Purpose: To evaluate current methods of hydration for prevention of contrast induced nephropathy (CIN) in patients undergoing heart catheterizations using radiocontrast media at Central Arkansas Veteran's Health Care System (CAVHS) and to develop a hydration protocol and CIN risk score based on the Mehran protocol.

Methods: Medical charts for 100 inpatients at CAVHS between October 20, 2011 and January 28, 2012 were reviewed. Patients were evaluated for percentage risk of developing CIN based on the Mehran score, appropriateness of hydration based on the proposed hydration protocol, and the incidence of CIN. A hydration protocol and CIN risk analysis will be proposed for implementation into the Computerized Patient Records System (CPRS).

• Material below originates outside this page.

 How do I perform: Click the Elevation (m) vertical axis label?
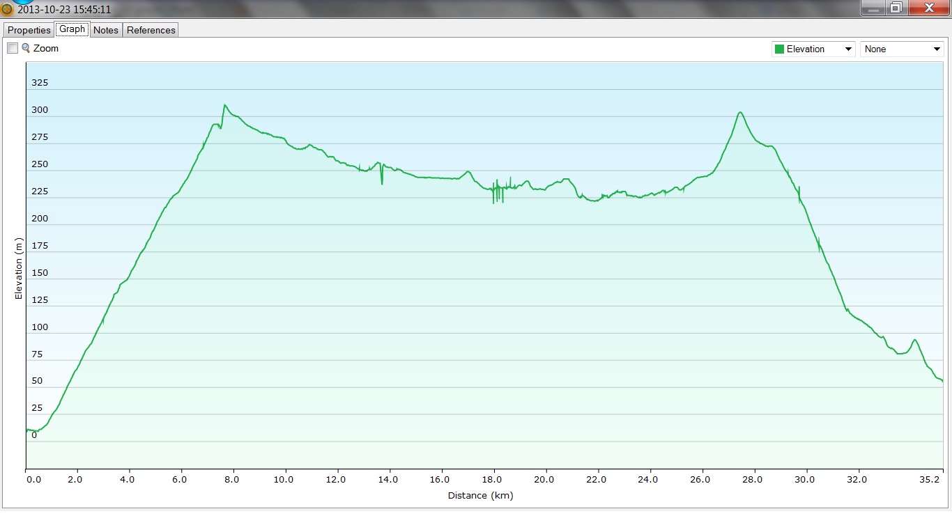[x=19, y=269]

Results: One hundred patients were evaluated according to the Mehran protocol. The calculated risk for CIN was as follows:  54 patients had a 7.5% risk, 32 patients had a 14% risk, 9 patients had a 26.1% risk, and 3 patients had a 57.3% risk. Two patients were excluded from the study.  Fifty-one patients received pre-catheterization hydration that was consistent with the proposed hydration protocol. One patient (2.2%) developed CIN during the specified time frame. There were 53 patients who did not have a serum creatinine drawn post-catheterization. Eleven patients did not receive any pre-catheterization hydration.

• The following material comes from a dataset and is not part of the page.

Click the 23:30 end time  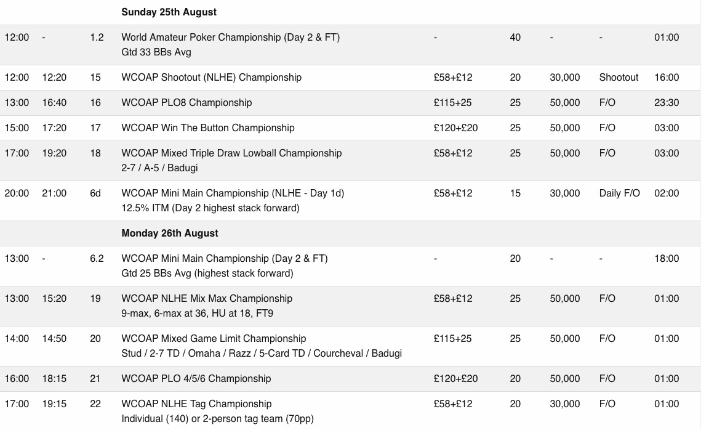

Conclusion: The incidence of CIN after undergoing a heart catheterization appears to be low at CAVHS. Also, documentation of the volume of contrast used occurred in 100% of the patients evaluated. Hydration for prevention of CIN in this patient population should be standardized. Implementation of a hydration protocol and CIN risk analysis based on the Mehran score will standardize fluid administration. Hopefully, this will also decrease the number of renal consults for patients undergoing heart catheterizations.